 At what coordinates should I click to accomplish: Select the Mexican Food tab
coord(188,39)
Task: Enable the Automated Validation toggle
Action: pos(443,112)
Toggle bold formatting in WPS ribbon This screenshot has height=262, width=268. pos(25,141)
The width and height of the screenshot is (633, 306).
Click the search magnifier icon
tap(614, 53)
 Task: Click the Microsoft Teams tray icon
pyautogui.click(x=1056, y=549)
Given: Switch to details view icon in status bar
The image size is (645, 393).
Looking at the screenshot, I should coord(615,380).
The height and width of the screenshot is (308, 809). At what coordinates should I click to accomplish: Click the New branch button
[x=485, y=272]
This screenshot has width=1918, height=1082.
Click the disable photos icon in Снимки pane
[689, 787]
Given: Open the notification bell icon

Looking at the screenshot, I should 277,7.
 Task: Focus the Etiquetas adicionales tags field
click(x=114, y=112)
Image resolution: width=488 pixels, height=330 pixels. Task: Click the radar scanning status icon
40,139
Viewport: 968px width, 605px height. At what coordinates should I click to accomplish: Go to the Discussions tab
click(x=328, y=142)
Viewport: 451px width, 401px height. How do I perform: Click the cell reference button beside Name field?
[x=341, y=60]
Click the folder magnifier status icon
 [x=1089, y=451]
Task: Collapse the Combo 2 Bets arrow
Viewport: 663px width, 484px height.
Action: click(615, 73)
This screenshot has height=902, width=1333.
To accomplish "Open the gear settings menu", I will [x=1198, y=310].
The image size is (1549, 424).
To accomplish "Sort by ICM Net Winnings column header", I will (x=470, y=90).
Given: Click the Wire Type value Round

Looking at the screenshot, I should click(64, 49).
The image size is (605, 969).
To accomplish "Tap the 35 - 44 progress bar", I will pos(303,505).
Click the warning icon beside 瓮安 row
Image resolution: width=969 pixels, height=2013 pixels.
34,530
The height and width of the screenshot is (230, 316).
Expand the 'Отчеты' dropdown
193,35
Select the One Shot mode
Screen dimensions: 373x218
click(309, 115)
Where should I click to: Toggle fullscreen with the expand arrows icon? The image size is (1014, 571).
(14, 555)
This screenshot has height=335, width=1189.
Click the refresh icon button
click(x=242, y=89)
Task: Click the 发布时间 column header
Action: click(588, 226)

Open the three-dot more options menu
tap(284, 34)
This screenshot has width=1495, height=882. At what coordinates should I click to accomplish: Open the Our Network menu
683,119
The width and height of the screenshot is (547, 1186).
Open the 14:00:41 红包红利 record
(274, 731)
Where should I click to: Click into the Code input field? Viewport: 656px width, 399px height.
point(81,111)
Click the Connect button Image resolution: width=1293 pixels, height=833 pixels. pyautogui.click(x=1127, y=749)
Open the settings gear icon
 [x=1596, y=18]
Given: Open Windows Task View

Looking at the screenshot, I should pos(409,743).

======

[Activity]:
Pull every line that holds the string "will" out of the records.

[Your solution]:
To accomplish "Open the gear settings menu", I will [x=1198, y=310].
To accomplish "Sort by ICM Net Winnings column header", I will (x=470, y=90).
To accomplish "Tap the 35 - 44 progress bar", I will pos(303,505).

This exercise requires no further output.